レンタルCD屋でビーフジャーキーをすすめられた

Morning Phase

近所のレンタルCD屋に行った。最近の自分は時代の流れに逆行してCDを借りているからである。今日はインディー系の洋楽を借りると決めていた。気になっていたアルバムを三枚借りた。ベックとウィルコとアヴァランチーズ。

ウィルコというのはアメリカのバンドである。アヴァランチーズはよく知らないがバンドである。そしてベックは有名なアメリカ人である。まともに説明する気がなくてすまない。インターネットにたくさん情報があるので調べてください。

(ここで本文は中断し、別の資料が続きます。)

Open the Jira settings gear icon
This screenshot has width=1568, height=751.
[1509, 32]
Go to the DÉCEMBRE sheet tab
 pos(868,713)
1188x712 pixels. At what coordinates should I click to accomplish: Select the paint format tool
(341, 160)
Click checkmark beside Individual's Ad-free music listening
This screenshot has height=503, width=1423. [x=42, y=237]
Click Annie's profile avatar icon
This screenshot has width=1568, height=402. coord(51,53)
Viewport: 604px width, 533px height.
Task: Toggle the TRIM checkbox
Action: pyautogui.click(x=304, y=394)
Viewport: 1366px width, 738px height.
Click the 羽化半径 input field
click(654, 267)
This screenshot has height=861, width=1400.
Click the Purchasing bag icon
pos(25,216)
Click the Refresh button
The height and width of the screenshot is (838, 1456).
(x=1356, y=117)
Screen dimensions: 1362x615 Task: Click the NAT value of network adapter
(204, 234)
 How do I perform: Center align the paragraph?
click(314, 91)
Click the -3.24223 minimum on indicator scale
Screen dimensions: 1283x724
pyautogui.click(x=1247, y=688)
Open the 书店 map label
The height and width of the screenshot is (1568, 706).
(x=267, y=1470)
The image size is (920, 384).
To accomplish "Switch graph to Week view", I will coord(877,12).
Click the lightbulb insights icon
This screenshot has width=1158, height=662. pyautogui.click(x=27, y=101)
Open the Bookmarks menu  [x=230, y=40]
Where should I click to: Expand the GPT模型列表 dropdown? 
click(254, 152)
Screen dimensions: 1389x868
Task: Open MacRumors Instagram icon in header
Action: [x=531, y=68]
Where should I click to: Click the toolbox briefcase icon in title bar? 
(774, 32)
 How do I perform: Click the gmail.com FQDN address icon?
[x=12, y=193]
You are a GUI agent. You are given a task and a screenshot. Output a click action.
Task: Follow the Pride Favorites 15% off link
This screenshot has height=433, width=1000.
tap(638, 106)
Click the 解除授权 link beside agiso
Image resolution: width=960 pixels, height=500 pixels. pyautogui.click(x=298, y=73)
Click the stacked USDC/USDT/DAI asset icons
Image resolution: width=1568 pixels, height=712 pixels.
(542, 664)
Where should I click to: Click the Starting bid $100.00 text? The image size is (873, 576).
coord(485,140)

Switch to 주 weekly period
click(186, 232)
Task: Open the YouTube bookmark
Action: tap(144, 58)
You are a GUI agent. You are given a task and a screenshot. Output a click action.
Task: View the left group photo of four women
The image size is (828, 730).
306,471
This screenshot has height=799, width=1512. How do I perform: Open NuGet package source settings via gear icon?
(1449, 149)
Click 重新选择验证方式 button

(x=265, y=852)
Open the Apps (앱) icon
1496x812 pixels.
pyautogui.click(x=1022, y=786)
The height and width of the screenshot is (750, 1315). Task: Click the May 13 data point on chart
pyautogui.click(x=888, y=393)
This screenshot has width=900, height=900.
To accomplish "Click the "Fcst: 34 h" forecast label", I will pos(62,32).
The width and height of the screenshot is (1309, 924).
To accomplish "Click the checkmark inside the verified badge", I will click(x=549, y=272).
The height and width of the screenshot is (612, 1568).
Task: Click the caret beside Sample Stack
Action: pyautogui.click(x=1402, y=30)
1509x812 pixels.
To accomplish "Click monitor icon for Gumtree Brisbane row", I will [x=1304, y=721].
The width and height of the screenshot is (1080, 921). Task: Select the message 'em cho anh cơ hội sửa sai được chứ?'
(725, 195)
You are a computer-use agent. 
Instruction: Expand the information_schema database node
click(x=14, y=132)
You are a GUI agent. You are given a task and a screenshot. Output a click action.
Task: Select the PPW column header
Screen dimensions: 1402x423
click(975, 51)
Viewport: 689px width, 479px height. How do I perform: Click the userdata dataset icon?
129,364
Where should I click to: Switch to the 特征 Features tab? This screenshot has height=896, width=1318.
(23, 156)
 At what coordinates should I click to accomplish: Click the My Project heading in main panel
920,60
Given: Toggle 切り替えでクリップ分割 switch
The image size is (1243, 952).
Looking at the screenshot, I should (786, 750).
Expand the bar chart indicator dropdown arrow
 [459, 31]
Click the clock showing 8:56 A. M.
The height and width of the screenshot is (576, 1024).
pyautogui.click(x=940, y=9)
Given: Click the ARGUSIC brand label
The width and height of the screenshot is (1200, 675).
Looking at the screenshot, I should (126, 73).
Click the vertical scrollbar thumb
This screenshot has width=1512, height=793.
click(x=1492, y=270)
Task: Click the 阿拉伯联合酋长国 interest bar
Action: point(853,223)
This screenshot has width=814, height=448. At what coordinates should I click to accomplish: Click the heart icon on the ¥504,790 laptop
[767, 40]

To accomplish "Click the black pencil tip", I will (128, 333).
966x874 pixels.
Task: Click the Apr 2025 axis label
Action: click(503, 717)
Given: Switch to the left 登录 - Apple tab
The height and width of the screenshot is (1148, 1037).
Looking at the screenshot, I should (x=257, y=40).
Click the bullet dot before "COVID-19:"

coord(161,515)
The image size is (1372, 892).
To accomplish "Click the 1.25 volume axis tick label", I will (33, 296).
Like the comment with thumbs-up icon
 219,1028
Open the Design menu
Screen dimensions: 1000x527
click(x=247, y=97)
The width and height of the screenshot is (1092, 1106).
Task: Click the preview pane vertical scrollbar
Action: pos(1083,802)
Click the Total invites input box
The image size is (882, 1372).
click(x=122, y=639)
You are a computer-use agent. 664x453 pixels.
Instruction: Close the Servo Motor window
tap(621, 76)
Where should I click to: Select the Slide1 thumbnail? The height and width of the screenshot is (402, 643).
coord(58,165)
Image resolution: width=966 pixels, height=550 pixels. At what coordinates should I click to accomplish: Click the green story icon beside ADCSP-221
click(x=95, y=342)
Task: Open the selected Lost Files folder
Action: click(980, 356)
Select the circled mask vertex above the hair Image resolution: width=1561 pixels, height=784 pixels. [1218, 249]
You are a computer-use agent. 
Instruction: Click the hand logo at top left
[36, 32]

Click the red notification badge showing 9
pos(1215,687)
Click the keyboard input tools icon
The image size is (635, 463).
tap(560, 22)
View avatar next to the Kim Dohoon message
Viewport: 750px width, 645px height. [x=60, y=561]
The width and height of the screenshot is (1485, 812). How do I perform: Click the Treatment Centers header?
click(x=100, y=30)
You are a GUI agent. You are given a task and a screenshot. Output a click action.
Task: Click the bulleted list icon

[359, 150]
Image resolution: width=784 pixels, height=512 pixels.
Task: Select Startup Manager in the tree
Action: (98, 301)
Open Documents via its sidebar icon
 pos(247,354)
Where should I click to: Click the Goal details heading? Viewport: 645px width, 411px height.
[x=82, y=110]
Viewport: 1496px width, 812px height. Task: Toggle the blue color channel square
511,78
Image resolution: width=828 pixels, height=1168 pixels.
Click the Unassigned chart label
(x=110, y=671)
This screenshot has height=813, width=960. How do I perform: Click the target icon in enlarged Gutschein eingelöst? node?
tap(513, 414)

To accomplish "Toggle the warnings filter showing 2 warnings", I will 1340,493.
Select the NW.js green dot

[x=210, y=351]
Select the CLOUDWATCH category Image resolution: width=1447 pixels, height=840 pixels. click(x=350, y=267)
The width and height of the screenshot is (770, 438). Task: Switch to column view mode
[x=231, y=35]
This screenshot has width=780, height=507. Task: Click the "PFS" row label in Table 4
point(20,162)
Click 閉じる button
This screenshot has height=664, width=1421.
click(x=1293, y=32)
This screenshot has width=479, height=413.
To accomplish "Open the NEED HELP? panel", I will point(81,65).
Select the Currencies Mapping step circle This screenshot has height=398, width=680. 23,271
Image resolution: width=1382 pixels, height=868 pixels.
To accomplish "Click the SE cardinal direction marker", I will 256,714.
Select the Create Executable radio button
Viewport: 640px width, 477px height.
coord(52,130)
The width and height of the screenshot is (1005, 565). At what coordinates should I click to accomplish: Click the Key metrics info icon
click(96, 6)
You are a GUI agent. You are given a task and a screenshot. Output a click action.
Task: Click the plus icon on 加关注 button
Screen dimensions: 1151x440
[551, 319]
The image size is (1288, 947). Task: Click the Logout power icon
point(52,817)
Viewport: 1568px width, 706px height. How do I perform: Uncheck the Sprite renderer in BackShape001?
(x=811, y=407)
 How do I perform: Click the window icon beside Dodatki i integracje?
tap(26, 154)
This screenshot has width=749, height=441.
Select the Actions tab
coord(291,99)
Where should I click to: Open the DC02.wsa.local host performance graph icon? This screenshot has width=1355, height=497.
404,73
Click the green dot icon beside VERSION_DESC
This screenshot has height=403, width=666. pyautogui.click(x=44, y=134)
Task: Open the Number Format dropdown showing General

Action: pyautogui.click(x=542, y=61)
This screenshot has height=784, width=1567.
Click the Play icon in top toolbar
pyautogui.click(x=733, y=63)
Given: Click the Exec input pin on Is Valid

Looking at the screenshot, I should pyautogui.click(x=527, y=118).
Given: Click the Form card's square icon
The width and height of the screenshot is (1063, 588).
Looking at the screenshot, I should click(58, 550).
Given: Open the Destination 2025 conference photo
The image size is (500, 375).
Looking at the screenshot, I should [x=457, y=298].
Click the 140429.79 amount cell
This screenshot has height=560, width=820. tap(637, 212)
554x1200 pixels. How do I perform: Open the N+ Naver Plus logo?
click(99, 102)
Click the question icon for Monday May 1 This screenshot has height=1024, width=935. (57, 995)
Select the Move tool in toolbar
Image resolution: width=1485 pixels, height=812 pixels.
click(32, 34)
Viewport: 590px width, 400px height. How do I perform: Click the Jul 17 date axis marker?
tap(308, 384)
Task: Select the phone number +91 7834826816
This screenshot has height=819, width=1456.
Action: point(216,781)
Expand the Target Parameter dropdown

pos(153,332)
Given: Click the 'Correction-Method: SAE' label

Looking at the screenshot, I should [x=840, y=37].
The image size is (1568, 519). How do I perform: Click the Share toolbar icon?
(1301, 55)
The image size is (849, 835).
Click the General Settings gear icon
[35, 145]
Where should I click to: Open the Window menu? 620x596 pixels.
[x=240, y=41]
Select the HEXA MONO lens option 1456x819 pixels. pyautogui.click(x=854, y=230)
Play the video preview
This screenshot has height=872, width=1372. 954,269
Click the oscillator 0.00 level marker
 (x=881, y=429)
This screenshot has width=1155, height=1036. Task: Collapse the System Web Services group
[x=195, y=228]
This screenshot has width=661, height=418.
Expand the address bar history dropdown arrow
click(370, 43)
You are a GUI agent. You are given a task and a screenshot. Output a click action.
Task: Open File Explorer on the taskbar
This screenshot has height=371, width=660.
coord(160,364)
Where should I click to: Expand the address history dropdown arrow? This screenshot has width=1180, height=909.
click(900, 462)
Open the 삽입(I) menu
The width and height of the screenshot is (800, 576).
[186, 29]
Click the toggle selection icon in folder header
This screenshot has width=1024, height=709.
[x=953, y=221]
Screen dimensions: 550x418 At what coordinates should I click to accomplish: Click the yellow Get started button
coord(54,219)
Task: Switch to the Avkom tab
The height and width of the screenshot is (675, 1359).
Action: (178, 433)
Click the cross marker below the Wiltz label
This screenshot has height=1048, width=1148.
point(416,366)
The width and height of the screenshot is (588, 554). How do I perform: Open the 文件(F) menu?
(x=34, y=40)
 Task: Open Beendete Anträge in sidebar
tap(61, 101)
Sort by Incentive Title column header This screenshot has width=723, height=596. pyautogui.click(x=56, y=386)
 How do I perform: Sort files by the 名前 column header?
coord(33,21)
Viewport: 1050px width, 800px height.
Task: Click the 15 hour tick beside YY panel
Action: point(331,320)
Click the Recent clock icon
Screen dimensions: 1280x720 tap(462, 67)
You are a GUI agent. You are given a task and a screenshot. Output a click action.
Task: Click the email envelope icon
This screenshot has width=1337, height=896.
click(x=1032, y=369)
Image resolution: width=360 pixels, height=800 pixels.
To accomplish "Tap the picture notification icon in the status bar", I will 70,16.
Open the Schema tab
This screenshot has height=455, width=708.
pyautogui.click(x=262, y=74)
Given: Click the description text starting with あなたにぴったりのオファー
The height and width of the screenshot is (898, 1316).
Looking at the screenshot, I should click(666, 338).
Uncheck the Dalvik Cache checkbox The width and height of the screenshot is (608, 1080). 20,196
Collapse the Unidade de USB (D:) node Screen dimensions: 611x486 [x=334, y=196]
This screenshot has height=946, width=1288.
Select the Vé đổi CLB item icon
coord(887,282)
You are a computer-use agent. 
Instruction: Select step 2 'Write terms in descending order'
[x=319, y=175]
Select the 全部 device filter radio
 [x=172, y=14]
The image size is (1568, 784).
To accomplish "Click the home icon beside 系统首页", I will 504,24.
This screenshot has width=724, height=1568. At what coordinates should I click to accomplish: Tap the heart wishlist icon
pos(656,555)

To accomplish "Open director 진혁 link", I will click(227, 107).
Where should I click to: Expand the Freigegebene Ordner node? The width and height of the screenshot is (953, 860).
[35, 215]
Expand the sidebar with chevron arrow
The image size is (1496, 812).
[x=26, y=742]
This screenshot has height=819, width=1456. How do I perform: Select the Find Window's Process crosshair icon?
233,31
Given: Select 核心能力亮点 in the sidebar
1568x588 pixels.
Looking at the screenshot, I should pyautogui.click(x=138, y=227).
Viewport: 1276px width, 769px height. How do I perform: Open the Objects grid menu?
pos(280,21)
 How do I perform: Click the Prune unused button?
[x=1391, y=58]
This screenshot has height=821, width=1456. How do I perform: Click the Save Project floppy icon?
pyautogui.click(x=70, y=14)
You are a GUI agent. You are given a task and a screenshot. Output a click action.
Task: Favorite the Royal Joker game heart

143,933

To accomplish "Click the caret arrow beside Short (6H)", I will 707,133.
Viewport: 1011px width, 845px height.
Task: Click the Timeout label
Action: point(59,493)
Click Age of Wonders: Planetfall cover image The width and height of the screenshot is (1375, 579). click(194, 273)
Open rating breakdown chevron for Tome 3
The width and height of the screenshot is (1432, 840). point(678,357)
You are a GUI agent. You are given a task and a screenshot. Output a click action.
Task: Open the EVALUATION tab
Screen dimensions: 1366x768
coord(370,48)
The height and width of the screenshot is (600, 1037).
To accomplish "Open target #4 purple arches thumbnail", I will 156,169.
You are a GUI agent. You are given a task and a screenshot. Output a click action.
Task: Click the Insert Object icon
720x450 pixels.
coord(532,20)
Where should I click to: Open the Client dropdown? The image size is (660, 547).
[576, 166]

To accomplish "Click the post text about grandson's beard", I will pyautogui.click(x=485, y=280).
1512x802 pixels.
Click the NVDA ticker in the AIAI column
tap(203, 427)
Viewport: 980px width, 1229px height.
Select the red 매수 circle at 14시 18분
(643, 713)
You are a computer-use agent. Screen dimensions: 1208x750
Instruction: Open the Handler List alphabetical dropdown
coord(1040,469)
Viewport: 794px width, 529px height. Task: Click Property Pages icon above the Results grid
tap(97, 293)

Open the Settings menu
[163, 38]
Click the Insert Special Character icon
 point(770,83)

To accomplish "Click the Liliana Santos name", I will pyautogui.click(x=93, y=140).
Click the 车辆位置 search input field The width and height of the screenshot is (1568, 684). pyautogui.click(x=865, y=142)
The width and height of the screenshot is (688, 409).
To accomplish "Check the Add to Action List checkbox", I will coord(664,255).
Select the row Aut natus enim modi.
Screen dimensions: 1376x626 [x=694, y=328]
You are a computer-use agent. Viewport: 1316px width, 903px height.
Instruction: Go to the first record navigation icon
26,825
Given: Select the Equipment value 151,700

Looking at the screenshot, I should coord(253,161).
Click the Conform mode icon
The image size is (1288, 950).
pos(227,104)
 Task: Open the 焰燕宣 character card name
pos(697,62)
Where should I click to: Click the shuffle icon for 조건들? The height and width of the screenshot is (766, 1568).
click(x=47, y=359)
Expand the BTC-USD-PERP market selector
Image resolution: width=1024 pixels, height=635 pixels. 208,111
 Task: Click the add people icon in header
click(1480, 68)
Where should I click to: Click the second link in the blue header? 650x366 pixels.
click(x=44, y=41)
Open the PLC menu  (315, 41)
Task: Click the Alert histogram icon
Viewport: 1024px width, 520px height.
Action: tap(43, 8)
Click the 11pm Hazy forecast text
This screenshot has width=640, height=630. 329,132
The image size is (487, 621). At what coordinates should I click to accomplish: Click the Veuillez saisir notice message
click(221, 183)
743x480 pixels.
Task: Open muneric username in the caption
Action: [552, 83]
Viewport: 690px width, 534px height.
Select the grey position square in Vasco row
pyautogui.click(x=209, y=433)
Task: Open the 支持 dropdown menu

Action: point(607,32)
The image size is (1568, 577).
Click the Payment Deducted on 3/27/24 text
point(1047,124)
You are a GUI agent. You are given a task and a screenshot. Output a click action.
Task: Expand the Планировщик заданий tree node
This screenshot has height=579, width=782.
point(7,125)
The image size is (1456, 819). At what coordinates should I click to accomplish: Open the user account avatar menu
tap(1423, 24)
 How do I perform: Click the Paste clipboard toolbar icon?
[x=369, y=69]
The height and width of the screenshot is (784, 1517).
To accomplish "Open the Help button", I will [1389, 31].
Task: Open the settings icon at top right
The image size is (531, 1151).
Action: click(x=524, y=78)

店内をうろつきながら思ったんだが、このご時世、レンタル業は厳しいようだ。店内で菓子やオモチャを売っている。数年前はこんなものはなかった。徐々にレンタル部分の面積が減り、オモチャと菓子のコーナーが増えている。今日はとくにひどかった。CDを持ってレジに行くと、店員にビーフジャーキーをすすめられた。

「これ、いかがですか? アメリカで人気ナンバーワンのビーフジャーキーなんですよ!」

元気よく言われて、反射的に吹き出した。いくらなんでも唐突すぎる。そしたら店員も吹き出した。店長の命令で仕方なくすすめていたんだろう。そりゃそうだ。何故レンタル屋でビーフジャーキーなのか。

二人とも吹き出したことで、店員の接客からマニュアル感が消えた。不条理を共有すると結束は強まる。

「いらないですか、ビーフジャーキー」
「ビーフジャーキーはいらないです」
「アメリカで人気ナンバーワンなんですけど」
「いらないっすね」
「ナンバーワンなのに?」
「ナンバーワンでも」

二人ともヘラヘラしていた。店員とヘラヘラ感を共有すると、少し楽しい。

 *

CDを受け取って店を出た。帰り道で考えたんだが、ナンバーワンうんぬん以前に、私はビーフジャーキーと言われると「犬?」と思ってしまう。アメリカで人気ナンバーワンだろうが、私の中じゃアレは犬が食ってるもんだ。CDを借りるはずが犬の食ってるもんをすすめられる。犬のように扱われている。その面白さもあったかもしれん。

しかもそんな時にかぎって、私が借りたのはベックとウィルコとアヴァランチーズだ。ベックとウィルコとアヴァランチーズを聴く犬だ。めちゃくちゃ渋い。非常にシックな趣味の犬である。ベックとウィルコとアヴァランチーズを聴いている犬がいたら好きになってしまいそうだ。ネコ派の自分もさすがにくつがえる。

ベックとウィルコとアヴァランチーズを聴く犬には色々と質問してみたい。犬は人間よりもずっと耳がいいから、細かい音まで聞き込むことができるだろう。このあいだ出たレディオヘッドの新譜あたりを絶賛してくるだろうか。

「トム・ヨークの音楽は、いつも俺の鼻をビショビショに濡らしてくれる」

尻尾をブンブン振りながら言われるんだろう。

ベックとウィルコとアヴァランチーズを聴く犬はライブにも行くだろう。しかし迷い犬扱いされる。どの人間よりも真剣に聴いているのに単なる迷い犬扱い。これはかわいそうだ。フジロックに行っても現地の野犬だと思われる。棒でシッシッと追い払われてしまう。ベックとウィルコとアヴァランチーズを聴くほどの犬なのに。

そろそろ、ベックとウィルコとアヴァランチーズと言いたいだけの自分になってきた。語感の気持ちよさに負けてしまった。悪い癖だ。ひとつ気に入ると、なしくずし的に語感以外のことがどうでもよくなってしまう。語感に負けて舌の奴隷になる。犬以下である。ビーフジャーキーを食べよう。